Output the records from the line containing "Where should I click to: Sort" down to the line containing "[x=86, y=53]" as a two-column CSV with the headers instruction and location. Give one row per record, put each field in quotes with line breaks replaced by spaces, and leave out the pictures.

────

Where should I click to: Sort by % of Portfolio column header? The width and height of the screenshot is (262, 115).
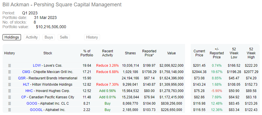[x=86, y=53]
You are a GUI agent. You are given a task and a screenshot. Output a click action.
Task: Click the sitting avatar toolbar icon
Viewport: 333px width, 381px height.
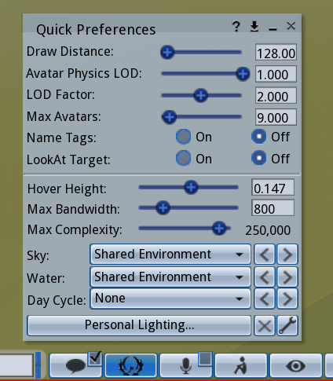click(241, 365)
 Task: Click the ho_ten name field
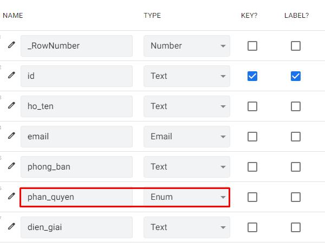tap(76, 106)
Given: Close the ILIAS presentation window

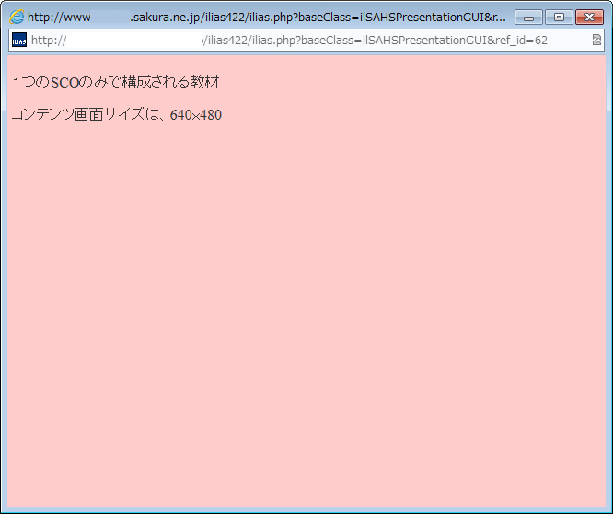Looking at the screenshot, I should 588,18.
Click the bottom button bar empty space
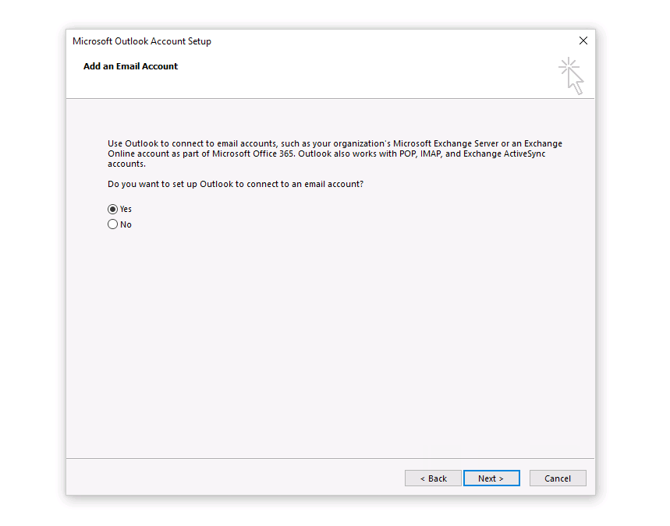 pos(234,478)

────

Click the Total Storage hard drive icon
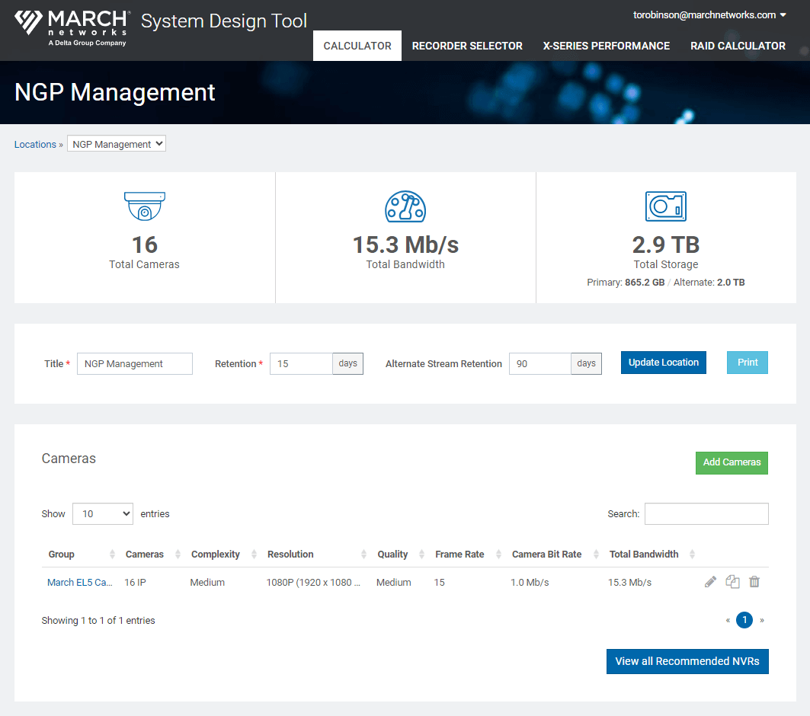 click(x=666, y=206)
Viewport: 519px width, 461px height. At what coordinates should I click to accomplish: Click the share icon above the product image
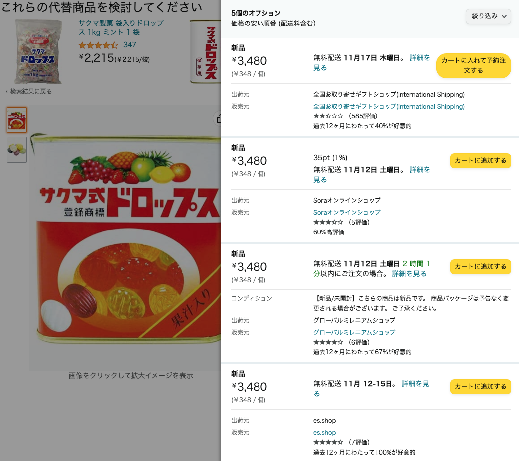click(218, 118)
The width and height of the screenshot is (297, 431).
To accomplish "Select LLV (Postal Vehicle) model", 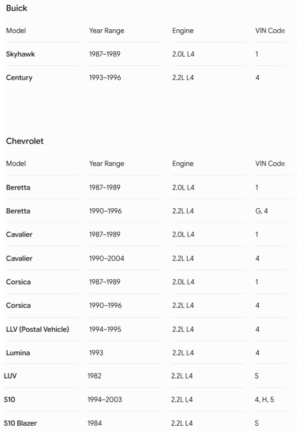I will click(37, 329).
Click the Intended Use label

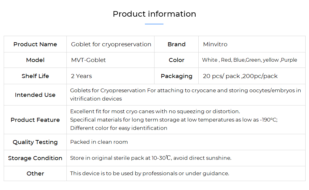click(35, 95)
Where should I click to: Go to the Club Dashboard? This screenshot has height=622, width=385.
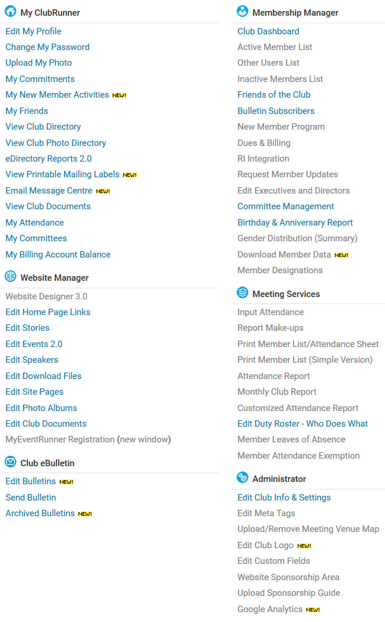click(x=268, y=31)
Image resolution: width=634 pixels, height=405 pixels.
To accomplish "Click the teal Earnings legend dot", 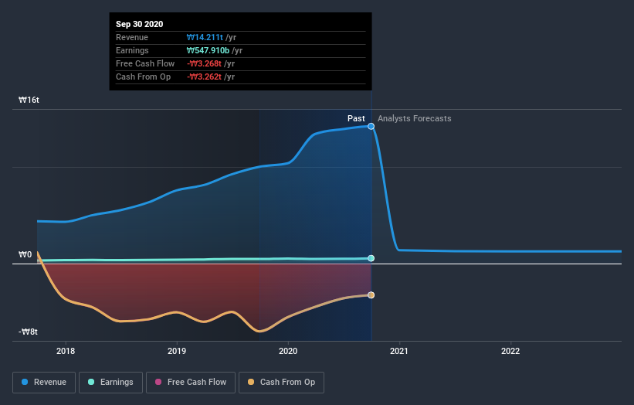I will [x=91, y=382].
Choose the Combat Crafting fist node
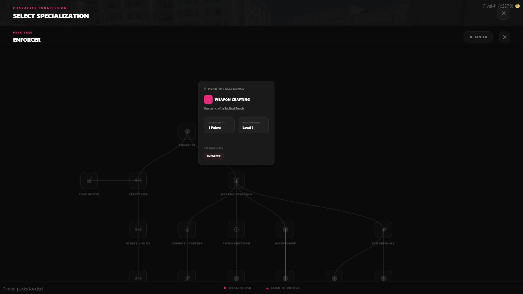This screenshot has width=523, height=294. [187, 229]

────

▸ **CORRECT ANSWER**
instruction,location
"Where should I click to: Sort by % of Portfolio column header? The width and height of the screenshot is (262, 115).","[x=86, y=53]"